She waited for the bubble, but it never showed up, meaning he was waiting for her. 'how did you know you were bisexual?'

'well when I first went out with that guy in high school it made sense. Like it didn't feel much different than when I dated girls. Different experiences but I felt pretty much the same.'

Jane had never dated girls, so she had no comparison. 'what about before that? Did you ever feel anything for guys, like the same ways you felt for girls? But you didn't realize it until you dated a guy?'

Jane almost had a heart attack when the phone started ringing. She quickly answered it so she wouldn't wake up Mateo.

“You didn't need to call me,” she whispered. 

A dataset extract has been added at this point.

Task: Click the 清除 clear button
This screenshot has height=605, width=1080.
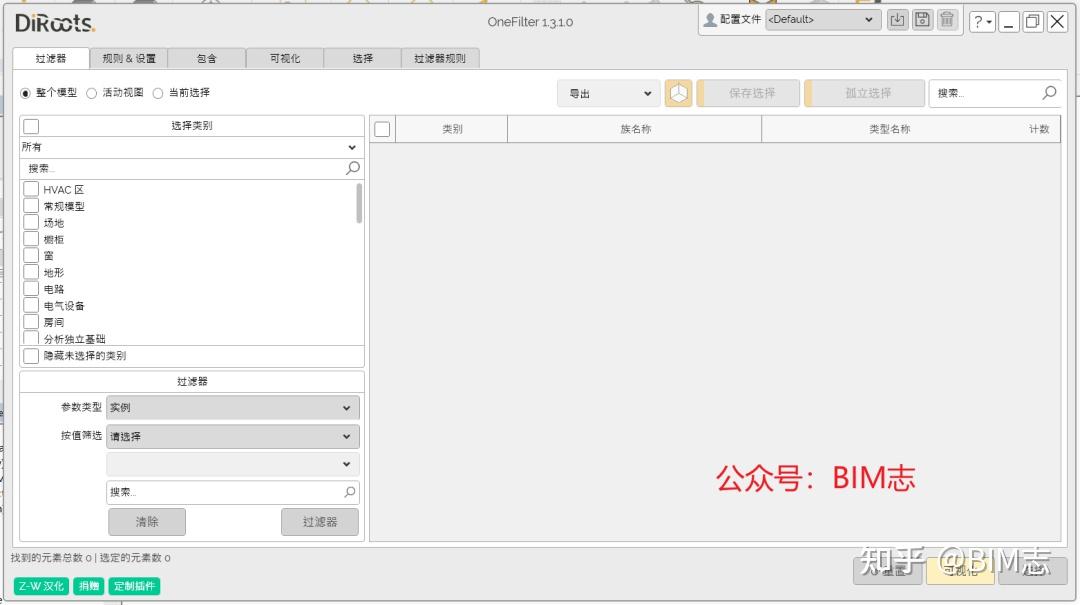Action: (146, 521)
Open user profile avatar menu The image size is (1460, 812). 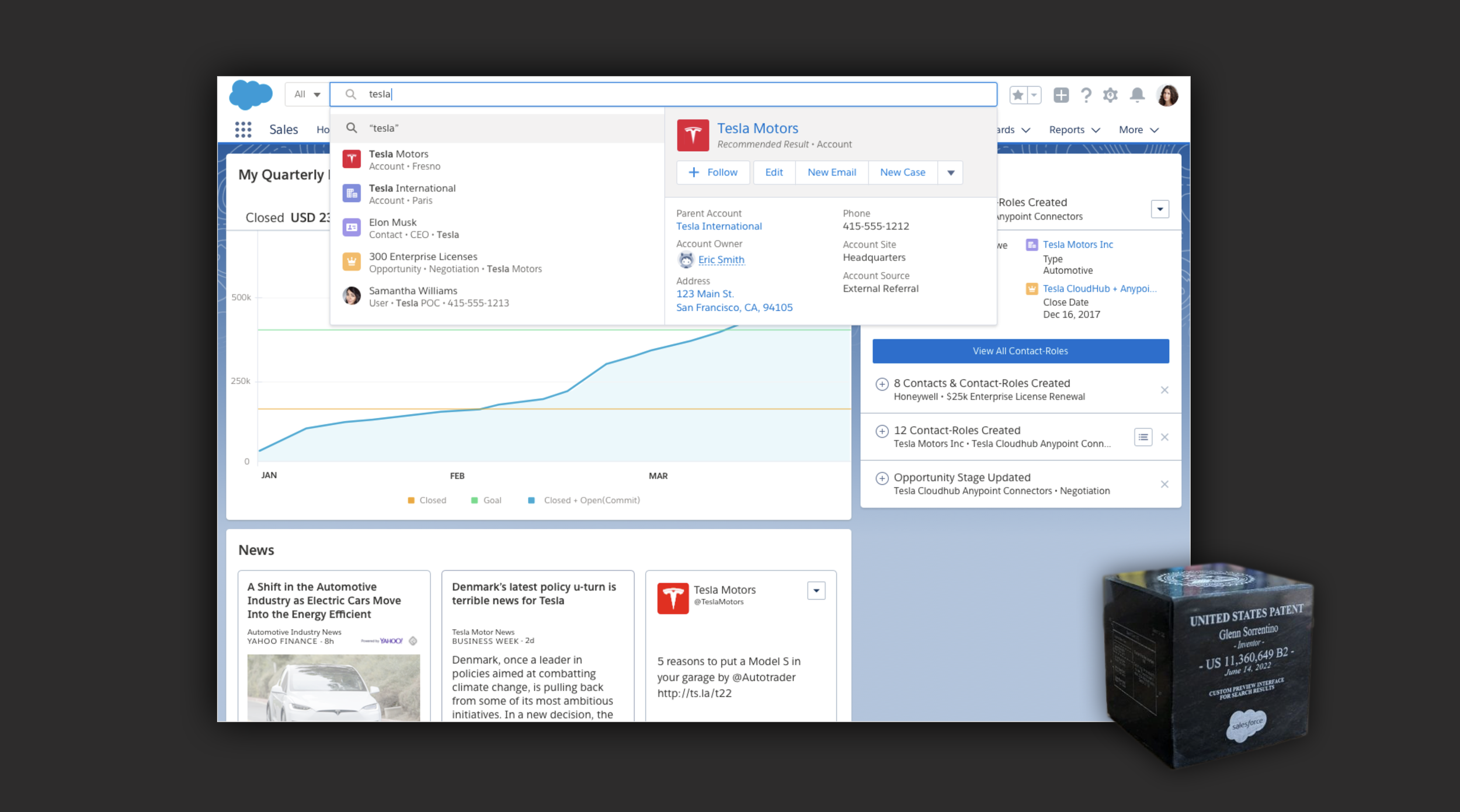click(x=1167, y=95)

“I think I did. Jane, I didn't mean to freak you out when I asked if you were sure when you said you weren't attracted to women. It's just... I've known you a long time.”

“What's that mean?”

“I've always said it was bullshit when people say they have gaydar, or bidar, in this case. That said, if someone is gay or bi, I think they have better senses of that because it's recognizing your own. I know it's stupid, and for me, I'm wrong a lot, it's just I had this sense... I didn't mean to offend you.”

Jane sighed. “You didn't.”

“So... Why are you texting me at 2am?”

Jane glanced over at her computer screen. “I was doing some research.”

“Of course you were,” Adam said, chuckling.

“And it just made me reflect on some things. This isn't an easy thing to think about because...” Jane closed her computer, because it was giving her a headache. “Because as you know, I grew up in a Catholic home. My grandmother is super religious, super conservative, my mom, not so much, but even she emphasized me being with men. Being with women was never really brought up as an option. Now, my mom would definitely be fine with it, but she grew up in the same household, brought up by the same ultra conservative woman. I was also raised with a great appreciation for women, which is great, I wouldn't change that at all, but it also complicated things because that love for women made it hard for me to differentiate between different kinds of love. Or even...” Jane lowered her voice even more, “sexual feelings.”

Jane waited for a response, but Adam only said, “go on.”

“I'm not saying I want to be with a woman, because I'm with you. I'm just saying, if I were single, maybe it wouldn't be so bad...”

“I'm proud of you Jane, and just know, labels aren't that--”

“Adam, I think I'm bisexual.”

The word felt loose on her tongue, felt right. She had never explicitly stated her sexuality before, even when she thought she was straight, so it also felt slightly weird. But wonderful. She almost cried before remembering Mateo right next to her.

“Jane, congratulations. Really. I wish I was there so I could hug you.”

“Me too. Adam, thank you.” If it weren't for him, it would have taken years for her to realize this, if it ever happened.

He paused, then said, “you're welcome.”

They said their goodnights. Of course Jane couldn't sleep yet, her head buzzing with thoughts. It felt a little odd to say she was bisexual when she had never dated a woman before, but it didn't change anything. She didn't feel doubts about it. She was bisexual, had always been bisexual, and that was that.


End file.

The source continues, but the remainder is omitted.